┌────────
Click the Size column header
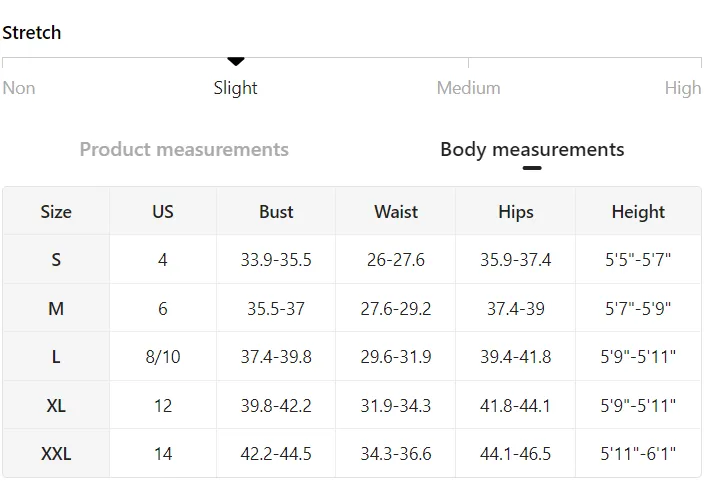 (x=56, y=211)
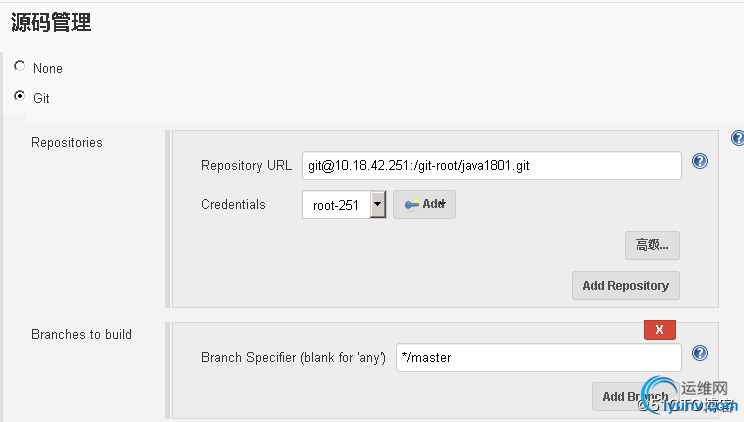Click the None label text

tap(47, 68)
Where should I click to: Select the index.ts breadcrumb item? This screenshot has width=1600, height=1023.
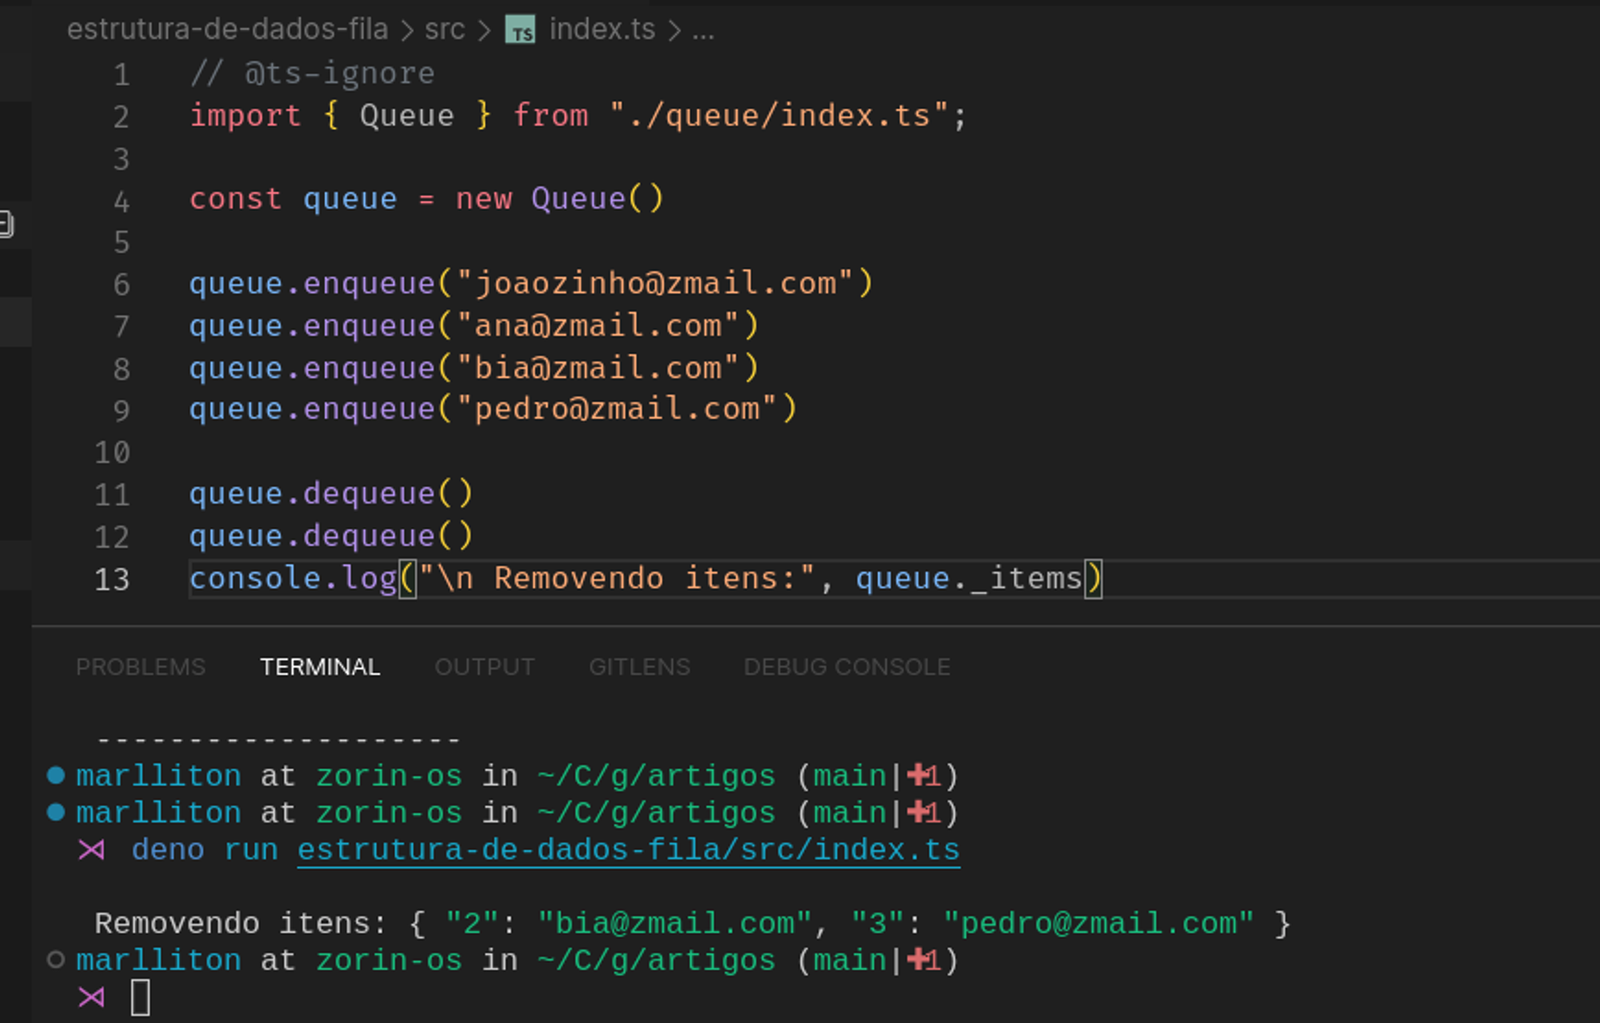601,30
└────────
Exercise requirements:
Write out the whole listing above exactly, minus images.

Answer section:
Click the Size column header
 (x=56, y=211)
Click the None label text

tap(47, 68)
Where should I click to: Select the index.ts breadcrumb item? This screenshot has width=1600, height=1023.
601,30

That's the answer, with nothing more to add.